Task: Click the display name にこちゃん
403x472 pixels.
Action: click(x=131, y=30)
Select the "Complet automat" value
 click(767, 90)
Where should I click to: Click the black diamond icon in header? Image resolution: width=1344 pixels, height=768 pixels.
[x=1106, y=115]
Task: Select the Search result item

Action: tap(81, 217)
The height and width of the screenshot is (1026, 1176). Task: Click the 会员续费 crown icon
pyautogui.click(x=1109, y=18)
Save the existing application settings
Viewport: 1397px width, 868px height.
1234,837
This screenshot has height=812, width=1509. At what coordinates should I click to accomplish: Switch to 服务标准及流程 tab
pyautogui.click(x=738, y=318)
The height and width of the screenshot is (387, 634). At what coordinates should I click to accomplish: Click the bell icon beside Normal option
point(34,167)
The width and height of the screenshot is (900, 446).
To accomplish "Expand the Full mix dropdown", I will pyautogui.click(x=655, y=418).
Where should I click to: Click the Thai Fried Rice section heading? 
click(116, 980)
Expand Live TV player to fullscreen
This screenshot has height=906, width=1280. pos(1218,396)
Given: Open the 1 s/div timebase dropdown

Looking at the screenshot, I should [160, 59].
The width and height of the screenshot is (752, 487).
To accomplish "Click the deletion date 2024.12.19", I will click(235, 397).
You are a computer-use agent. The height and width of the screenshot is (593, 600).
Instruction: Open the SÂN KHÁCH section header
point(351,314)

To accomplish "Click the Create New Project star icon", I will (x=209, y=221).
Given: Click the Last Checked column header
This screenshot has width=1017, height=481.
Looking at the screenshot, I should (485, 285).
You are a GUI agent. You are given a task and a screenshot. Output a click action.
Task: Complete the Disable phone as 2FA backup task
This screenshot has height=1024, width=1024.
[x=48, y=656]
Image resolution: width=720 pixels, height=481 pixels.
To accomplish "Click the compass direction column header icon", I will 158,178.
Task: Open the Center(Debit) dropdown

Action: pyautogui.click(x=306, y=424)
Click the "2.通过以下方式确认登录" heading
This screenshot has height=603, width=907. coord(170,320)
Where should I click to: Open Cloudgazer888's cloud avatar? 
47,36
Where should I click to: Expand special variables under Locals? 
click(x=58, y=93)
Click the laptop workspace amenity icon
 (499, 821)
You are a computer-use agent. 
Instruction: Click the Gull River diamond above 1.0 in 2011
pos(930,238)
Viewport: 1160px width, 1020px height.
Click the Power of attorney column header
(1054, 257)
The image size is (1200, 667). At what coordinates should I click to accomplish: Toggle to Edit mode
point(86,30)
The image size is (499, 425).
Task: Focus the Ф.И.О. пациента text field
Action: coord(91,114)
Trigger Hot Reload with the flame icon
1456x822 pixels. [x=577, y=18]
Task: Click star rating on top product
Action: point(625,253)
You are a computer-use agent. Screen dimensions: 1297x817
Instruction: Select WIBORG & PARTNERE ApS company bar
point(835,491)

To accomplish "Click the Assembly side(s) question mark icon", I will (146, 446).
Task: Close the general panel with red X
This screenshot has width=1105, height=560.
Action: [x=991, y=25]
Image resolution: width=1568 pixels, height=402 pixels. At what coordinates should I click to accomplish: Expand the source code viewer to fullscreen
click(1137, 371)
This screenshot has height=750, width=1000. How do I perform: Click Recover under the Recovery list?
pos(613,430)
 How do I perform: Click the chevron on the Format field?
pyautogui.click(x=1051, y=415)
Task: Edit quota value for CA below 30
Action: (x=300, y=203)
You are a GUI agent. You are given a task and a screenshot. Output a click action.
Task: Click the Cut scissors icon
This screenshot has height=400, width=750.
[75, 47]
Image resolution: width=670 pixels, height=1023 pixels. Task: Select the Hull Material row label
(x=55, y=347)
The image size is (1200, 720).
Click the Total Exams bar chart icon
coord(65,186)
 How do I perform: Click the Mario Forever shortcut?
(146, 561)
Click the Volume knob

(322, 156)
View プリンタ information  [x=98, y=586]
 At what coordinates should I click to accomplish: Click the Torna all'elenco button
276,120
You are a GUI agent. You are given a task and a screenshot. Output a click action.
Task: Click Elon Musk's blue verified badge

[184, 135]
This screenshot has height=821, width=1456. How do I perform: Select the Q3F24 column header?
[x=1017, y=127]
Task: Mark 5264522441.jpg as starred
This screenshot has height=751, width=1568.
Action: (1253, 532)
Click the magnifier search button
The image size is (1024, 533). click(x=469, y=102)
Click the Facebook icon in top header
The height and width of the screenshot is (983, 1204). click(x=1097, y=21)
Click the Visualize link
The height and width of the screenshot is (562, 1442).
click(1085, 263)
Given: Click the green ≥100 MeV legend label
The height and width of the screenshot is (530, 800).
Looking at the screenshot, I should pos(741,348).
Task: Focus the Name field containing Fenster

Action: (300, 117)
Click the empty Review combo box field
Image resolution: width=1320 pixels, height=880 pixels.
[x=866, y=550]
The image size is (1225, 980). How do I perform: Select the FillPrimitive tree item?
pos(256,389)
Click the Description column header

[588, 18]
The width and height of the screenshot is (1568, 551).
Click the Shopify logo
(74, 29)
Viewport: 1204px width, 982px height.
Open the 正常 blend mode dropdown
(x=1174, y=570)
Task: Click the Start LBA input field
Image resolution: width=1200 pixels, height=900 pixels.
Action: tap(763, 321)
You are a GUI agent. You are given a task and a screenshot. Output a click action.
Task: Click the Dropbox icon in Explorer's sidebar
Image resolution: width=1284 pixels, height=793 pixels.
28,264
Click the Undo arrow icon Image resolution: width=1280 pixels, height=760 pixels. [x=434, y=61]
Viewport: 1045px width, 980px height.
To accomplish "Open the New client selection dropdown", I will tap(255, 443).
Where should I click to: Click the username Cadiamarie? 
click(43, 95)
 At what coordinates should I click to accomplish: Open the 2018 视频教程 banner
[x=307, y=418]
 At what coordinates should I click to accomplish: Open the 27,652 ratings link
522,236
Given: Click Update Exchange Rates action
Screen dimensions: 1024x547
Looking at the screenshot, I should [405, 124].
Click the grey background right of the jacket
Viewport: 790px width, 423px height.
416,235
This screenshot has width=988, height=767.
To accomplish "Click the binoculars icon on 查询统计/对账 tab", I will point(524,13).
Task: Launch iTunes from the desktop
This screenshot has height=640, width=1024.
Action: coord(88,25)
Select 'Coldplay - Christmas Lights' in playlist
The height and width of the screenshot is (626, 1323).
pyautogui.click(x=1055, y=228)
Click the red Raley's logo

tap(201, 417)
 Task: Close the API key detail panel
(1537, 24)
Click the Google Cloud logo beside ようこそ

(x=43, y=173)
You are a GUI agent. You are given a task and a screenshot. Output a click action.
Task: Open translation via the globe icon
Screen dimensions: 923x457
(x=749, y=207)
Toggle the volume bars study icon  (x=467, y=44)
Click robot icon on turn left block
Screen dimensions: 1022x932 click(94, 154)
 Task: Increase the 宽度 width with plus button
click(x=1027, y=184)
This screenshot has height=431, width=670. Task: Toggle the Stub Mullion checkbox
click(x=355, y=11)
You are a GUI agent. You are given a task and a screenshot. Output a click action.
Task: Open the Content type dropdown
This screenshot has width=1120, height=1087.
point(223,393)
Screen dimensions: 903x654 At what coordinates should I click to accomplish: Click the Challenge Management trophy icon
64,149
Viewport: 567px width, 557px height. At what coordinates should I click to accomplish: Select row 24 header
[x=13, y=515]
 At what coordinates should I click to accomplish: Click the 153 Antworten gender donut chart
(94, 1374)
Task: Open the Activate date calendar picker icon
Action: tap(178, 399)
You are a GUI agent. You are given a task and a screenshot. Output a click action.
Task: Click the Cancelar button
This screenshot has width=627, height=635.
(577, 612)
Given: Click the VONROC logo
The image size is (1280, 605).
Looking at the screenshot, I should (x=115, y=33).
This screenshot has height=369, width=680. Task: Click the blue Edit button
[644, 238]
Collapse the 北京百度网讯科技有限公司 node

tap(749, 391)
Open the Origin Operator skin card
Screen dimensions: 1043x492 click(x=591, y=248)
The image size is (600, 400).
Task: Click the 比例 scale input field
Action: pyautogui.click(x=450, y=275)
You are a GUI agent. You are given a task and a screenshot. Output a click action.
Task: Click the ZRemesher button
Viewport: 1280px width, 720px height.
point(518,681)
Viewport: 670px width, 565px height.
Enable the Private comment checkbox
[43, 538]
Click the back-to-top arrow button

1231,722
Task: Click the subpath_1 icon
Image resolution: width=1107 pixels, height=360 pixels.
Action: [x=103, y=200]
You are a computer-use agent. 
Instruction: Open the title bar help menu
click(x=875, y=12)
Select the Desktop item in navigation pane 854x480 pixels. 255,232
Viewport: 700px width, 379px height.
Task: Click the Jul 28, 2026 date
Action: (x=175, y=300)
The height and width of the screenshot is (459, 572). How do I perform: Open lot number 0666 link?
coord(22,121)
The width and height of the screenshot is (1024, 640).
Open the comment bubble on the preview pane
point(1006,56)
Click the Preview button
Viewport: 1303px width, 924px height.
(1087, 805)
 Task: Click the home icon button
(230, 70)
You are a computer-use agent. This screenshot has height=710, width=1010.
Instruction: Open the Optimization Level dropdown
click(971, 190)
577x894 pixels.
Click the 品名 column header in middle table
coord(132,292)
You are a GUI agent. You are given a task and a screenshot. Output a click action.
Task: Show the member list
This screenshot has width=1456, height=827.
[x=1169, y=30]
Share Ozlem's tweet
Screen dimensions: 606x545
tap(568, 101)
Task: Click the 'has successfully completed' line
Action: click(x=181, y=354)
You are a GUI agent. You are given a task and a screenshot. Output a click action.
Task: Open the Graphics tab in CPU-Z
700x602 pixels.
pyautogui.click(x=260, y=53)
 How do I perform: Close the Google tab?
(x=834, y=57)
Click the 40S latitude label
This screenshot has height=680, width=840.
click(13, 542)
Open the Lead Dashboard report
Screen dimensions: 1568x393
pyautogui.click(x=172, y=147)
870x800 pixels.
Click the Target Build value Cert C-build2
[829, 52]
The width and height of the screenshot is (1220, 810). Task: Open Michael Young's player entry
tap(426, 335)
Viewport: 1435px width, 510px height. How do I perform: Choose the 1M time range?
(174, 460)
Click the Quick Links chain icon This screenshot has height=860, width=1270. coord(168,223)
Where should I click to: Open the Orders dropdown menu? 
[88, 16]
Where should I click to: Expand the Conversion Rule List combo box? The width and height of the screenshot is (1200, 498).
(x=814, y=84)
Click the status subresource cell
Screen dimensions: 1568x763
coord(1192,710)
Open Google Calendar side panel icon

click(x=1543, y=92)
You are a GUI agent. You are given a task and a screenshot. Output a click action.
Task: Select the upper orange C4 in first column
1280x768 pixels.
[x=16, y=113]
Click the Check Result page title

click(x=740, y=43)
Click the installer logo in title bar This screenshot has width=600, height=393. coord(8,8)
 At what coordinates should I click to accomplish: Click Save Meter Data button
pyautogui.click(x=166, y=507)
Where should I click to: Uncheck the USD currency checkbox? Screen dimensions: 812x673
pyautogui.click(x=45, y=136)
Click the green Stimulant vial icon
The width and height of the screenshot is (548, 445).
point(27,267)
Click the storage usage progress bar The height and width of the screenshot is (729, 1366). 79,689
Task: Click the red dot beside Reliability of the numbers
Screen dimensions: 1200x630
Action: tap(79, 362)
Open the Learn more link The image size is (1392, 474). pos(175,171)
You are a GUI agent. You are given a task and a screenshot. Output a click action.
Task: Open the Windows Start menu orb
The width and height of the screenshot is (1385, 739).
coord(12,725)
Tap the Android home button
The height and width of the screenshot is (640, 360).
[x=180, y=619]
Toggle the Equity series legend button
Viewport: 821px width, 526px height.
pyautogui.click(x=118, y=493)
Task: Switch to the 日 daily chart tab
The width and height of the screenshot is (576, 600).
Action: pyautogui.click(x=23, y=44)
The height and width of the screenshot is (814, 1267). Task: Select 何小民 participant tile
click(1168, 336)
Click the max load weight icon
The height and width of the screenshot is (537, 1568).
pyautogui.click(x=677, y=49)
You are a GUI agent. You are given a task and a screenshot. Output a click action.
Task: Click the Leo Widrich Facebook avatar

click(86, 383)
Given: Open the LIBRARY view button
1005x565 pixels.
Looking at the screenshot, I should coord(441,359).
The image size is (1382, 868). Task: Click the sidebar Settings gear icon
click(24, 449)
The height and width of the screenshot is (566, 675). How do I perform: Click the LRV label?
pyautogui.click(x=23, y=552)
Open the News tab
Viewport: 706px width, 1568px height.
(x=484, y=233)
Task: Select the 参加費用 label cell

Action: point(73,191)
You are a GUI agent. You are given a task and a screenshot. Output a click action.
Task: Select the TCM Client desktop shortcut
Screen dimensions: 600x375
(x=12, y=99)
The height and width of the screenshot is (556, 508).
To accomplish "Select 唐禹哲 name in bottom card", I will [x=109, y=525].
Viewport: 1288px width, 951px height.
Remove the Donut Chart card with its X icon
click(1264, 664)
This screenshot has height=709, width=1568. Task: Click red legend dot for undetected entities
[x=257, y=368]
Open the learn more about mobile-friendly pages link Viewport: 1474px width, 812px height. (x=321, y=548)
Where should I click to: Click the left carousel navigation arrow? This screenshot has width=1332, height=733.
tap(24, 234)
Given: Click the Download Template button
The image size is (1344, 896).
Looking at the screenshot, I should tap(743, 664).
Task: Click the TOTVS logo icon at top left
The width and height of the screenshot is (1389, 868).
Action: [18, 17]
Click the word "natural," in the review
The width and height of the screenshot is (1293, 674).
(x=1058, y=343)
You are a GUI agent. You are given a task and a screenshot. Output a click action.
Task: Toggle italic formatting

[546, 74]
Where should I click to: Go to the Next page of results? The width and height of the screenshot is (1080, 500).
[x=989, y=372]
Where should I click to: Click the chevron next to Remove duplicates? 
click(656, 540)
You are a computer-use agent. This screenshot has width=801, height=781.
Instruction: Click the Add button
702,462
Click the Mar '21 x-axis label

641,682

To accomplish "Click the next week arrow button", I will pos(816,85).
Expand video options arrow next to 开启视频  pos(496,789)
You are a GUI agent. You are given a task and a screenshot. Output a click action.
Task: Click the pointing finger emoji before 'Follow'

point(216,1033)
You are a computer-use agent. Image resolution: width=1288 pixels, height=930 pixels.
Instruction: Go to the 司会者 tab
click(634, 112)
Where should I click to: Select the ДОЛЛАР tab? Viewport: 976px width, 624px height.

● **What is required**
Show each line of the records above containing "computer".

● **Output**
You are a computer-use agent. The height and width of the screenshot is (593, 600).
You are a computer-use agent. 
You are a computer-use agent. Screen dimensions: 1297x817
You are a computer-use agent. 
You are a computer-use agent. This screenshot has height=710, width=1010.
You are a computer-use agent. This screenshot has width=801, height=781.
You are a computer-use agent. Image resolution: width=1288 pixels, height=930 pixels.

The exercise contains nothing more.